The first reference is examples/restaurant-approval/self-host, which runs one batteries-included coordinator process from the packaged monolith-svc artifact. It uses the local in-process transition worker by default so users can exercise hosted-style submission, release activation, await completion, and result inspection without starting a second service.
Current Proof ​
| Capability | Status |
|---|---|
| Batteries-included local coordinator demo | present in restaurant-approval |
| Coordinator and worker split-process proof | present in RestaurantApprovalHostedCoordinatorRestWorkerIT |
| Containerized HA reference | present in restaurant-approval/self-host/container |
| Release registration and activation | present |
| Execution pinning to active release version | present |
| Worker availability check before submit | present |
| Await pending query and completion | present |
| Accepted/declined terminal results | present |
| Failure/DLQ incident walkthrough | present in restaurant-approval/self-host |
| Single-execution operator re-drive | present for terminal DLQ and explicit FAILED executions |
| Operator walkthrough | present in restaurant-approval/self-host |
| Production-ish deployment recipe | present in Self-Hosted Deployment |
| Durable release metadata | Dynamo registry with immutable release records and append-only activation events |
| Shared/replicated artifact storage | local filesystem or S3-compatible blob store for coordinator-managed artifacts; OCI/Maven-style repositories remain preferred for native artifact forms |
| Minimal worker lifecycle | registration, heartbeat, drain, stale detection, and submit-time healthy-worker gate |
| Kafka await over stream | covered separately by csv-payments |
Remaining Gap ​
| Gap | Why it matters |
|---|---|
| Bulk DLQ replay campaigns | single-execution re-drive exists, but there is no DLQ-message consumer or batch replay surface |
| Append-only execution/await stores | existing Dynamo execution and await stores still use conditional updates for leases and state transitions |
The self-host path is compute-first: a coordinator service owns durable execution state and dispatches work to local, REST, gRPC, or SQS workers. Current FUNCTION support is serverless invocation/adapter support, not a TPF-owned durable HA coordinator.

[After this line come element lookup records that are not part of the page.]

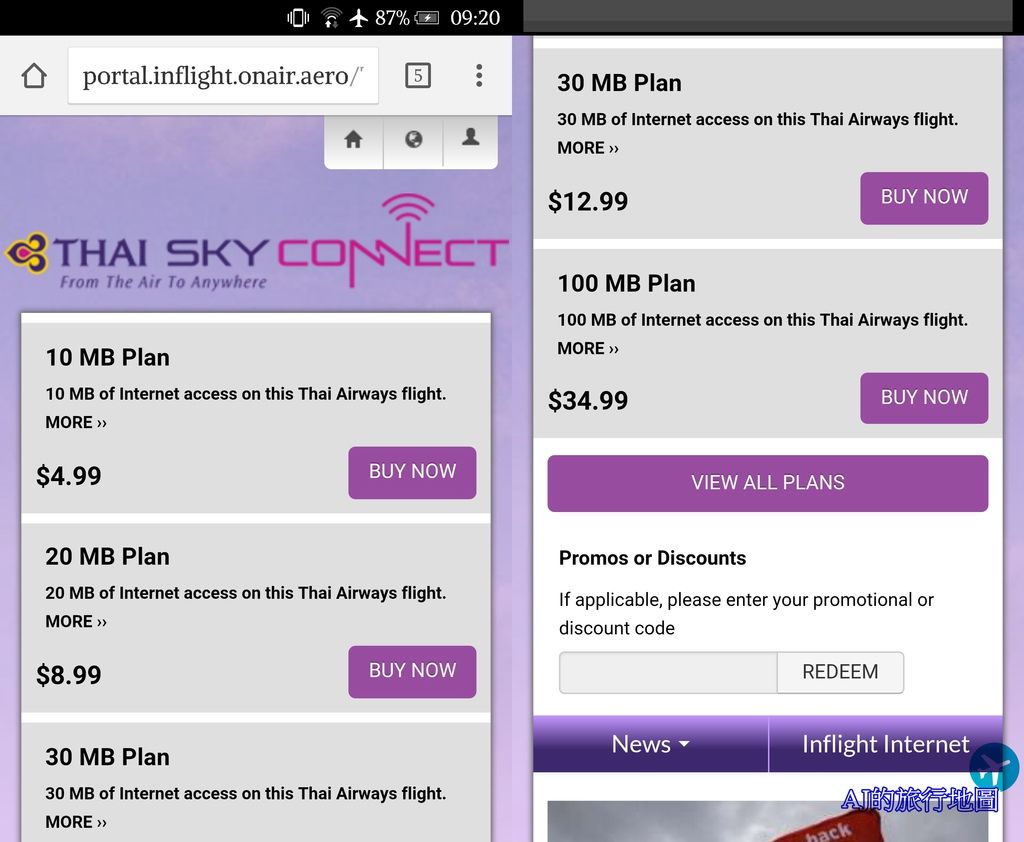Expand MORE under the 10 MB Plan

click(x=76, y=423)
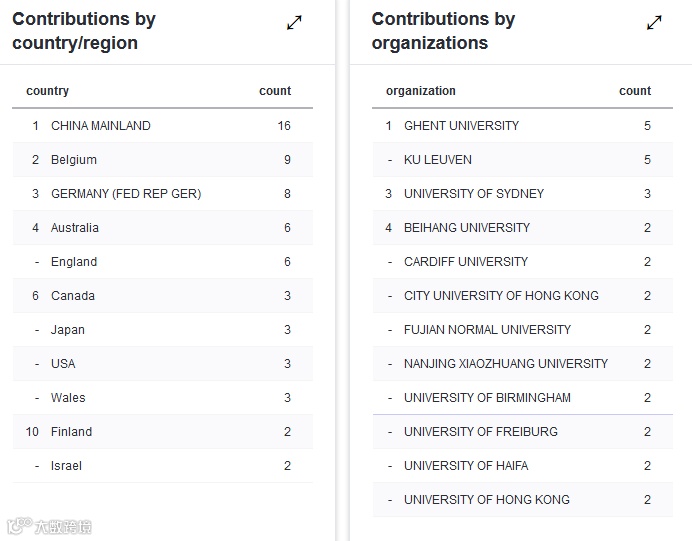Sort organizations by the count column header

click(x=635, y=91)
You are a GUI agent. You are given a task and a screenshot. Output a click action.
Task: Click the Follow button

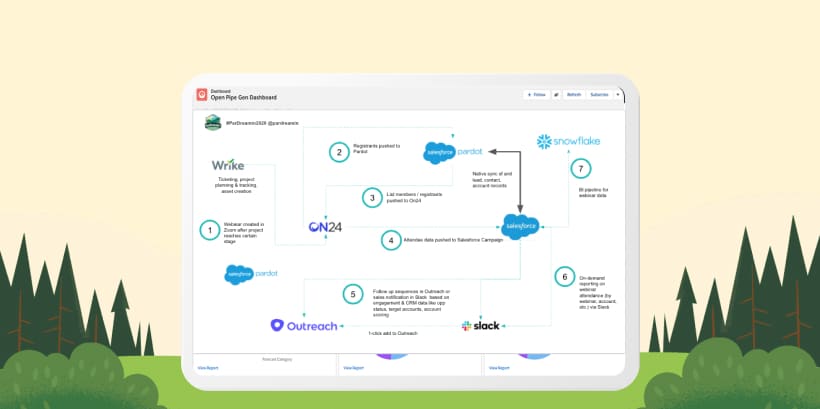(x=536, y=94)
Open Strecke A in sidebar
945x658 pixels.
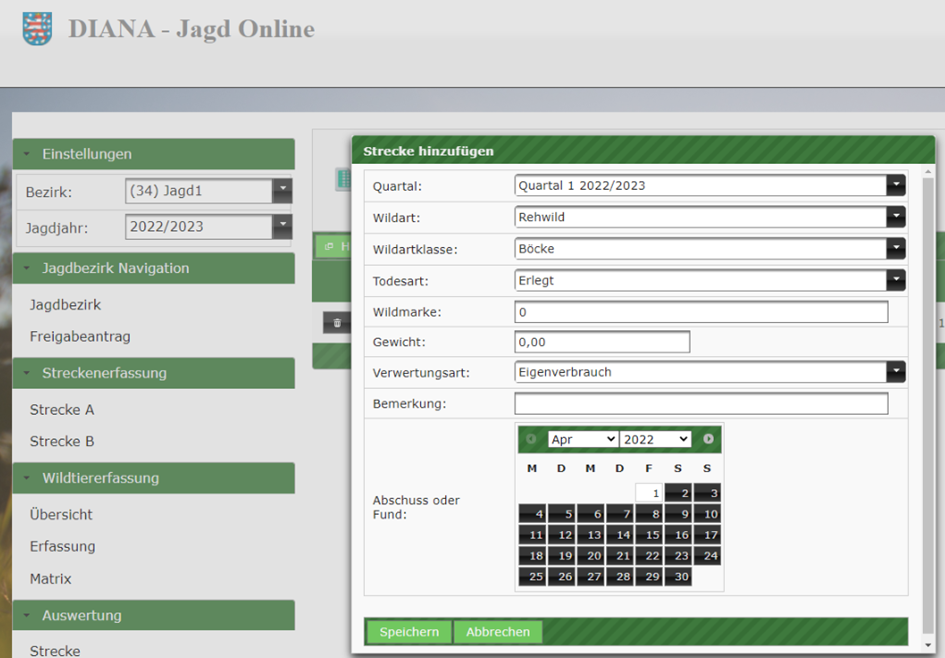click(62, 410)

The main remaining HA gap is not the release metadata model, the minimum worker lifecycle gate, single-execution re-drive, or FUNCTION support. It is making execution/await state fully append-only and deciding whether bulk replay belongs in the framework or in operator/application runbooks.
All-serverless durable orchestration would be a separate design. It would need a coordinator loop backed by durable services such as DynamoDB, SQS, and EventBridge-style scheduling rather than relying on a Lambda/Azure/GCP function process to hold orchestration state.